A bond is a loan given by a company or a government as an agreement to borrow a certain amount of money today from someone with the promise that in the future they will repay back the initial amount plus interest.

There are many different types of bonds:

These are issued by all levels of government, municipal, provincial, and federal. They offer relatively low interest rates as they are backed by Canada. Meaning, the only way that you do not receive your money back is if the government collapses and goes bankrupt.

These are issued by a company. They are much riskier than government bonds as the odds of the company filing for bankruptcy is much higher. Companies need to raise money in order to buy new equipment, take on new projects or build new facilities so they sell bonds to investors as a promise to make more money from you investing in them.

These can also be called junk bonds. They are typically corporate bonds that are the most riskiest and have the highest chance of bankruptcy. Due to the high risk, they must offer a very high reward otherwise no one would want to purchase them. They do offer a chance to make it rich quick, however they can also have the opposite effect.

Pros and Cons of Holding Bonds

Pros

  • Have a fixed return – you will know exactly how much you’ll earn by holding the bond to maturity.
  • Low volatility – stocks prices move every nanosecond whereas bonds are fairly stable and predictable.
  • Bonds have a credit rating – unlike stocks, bonds are given a rating of their level of risk.
  • Less risk than stocks – They offer a more stable income stream.

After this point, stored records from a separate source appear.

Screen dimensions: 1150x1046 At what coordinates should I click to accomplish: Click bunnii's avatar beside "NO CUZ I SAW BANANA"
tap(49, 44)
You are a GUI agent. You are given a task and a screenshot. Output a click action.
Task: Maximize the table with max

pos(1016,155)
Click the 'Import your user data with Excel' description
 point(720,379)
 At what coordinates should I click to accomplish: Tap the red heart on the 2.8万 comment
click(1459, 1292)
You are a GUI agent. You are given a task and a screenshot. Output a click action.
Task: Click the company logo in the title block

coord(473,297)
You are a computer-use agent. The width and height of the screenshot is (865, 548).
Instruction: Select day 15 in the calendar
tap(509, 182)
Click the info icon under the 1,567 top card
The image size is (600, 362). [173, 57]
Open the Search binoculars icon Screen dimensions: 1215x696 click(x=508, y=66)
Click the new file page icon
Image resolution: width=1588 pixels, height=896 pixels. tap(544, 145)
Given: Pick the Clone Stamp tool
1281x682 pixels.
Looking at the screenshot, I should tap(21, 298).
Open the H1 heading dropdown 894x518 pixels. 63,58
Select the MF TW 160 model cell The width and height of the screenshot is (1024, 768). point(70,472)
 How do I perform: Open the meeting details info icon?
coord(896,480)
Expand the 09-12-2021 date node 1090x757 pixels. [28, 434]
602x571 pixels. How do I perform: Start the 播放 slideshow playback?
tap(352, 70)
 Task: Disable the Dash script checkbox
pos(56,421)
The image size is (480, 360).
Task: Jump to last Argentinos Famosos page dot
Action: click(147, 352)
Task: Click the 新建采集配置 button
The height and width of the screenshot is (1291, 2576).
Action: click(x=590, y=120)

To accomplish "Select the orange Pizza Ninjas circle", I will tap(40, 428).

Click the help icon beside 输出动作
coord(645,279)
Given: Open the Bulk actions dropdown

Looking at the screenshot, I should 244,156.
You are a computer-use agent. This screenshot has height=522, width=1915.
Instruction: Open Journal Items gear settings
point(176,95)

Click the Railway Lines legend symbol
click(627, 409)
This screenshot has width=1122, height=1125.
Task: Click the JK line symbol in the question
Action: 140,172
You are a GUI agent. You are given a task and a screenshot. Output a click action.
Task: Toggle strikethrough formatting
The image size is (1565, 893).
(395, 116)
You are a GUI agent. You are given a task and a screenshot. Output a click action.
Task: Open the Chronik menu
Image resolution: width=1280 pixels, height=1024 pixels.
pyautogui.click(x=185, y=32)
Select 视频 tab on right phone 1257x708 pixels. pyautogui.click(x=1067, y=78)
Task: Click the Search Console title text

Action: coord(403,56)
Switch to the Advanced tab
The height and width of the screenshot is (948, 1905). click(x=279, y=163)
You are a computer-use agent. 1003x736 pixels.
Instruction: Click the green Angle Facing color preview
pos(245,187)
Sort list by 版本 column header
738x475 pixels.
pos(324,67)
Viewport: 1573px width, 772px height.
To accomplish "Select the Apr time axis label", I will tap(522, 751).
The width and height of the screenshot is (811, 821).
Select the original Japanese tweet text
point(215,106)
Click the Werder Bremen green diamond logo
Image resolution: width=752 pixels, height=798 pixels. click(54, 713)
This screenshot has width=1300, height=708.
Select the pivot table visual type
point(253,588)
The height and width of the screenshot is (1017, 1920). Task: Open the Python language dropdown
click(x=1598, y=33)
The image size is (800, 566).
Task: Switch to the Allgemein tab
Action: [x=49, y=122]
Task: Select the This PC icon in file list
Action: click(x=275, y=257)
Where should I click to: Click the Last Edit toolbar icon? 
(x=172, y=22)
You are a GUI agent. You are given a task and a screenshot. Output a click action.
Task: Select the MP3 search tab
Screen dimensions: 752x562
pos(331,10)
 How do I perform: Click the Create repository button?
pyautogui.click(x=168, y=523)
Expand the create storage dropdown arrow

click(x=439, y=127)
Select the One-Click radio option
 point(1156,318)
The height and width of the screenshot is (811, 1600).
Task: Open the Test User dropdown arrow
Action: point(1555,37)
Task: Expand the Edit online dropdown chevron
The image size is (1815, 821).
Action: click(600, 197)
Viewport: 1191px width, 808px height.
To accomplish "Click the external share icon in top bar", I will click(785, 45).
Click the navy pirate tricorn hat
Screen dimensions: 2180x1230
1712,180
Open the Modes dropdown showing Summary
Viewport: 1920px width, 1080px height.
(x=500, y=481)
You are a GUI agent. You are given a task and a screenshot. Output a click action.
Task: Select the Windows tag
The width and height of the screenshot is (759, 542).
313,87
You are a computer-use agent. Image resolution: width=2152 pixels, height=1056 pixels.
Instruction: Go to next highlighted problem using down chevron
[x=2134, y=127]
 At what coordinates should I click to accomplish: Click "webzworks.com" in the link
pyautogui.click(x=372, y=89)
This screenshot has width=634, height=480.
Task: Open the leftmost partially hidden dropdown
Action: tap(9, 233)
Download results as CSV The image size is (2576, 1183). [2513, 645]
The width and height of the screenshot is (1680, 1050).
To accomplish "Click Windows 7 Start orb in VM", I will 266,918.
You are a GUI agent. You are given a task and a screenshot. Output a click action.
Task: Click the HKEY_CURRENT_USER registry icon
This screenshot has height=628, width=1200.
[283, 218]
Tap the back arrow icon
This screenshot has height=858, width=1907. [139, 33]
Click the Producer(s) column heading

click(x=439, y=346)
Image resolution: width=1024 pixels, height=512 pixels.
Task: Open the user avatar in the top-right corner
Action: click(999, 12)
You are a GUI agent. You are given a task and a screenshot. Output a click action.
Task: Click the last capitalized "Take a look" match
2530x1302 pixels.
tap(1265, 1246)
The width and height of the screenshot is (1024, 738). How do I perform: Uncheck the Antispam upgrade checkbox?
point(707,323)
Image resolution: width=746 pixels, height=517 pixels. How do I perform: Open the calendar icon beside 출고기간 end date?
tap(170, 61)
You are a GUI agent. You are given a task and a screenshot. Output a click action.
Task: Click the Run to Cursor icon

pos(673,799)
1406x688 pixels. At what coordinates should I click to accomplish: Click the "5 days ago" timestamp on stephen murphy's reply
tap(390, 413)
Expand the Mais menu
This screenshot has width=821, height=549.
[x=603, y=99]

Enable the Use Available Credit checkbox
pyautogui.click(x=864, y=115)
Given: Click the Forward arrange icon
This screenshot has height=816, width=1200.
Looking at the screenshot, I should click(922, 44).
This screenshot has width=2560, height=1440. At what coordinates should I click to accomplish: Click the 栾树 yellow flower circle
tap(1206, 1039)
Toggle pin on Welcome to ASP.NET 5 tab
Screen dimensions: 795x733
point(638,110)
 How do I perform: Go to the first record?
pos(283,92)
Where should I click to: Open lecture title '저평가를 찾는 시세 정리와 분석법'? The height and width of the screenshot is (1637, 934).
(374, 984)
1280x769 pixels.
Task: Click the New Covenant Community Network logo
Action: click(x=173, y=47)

They also get paid out before stockholders if a company files for bankruptcy.

Cons

  • Have a fixed return –  it cannot grow beyond this amount. You lose out if another investment had a higher yield.
  • Less liquidity – Liquidity is the ability to convert your investment to cash quickly. Bonds are harder to sell and usually have to be invested for a few years.
  • Interest Rate Exposure – interest rates affect bonds more directly than stock prices, which can cause the value of your bond to rise or fall.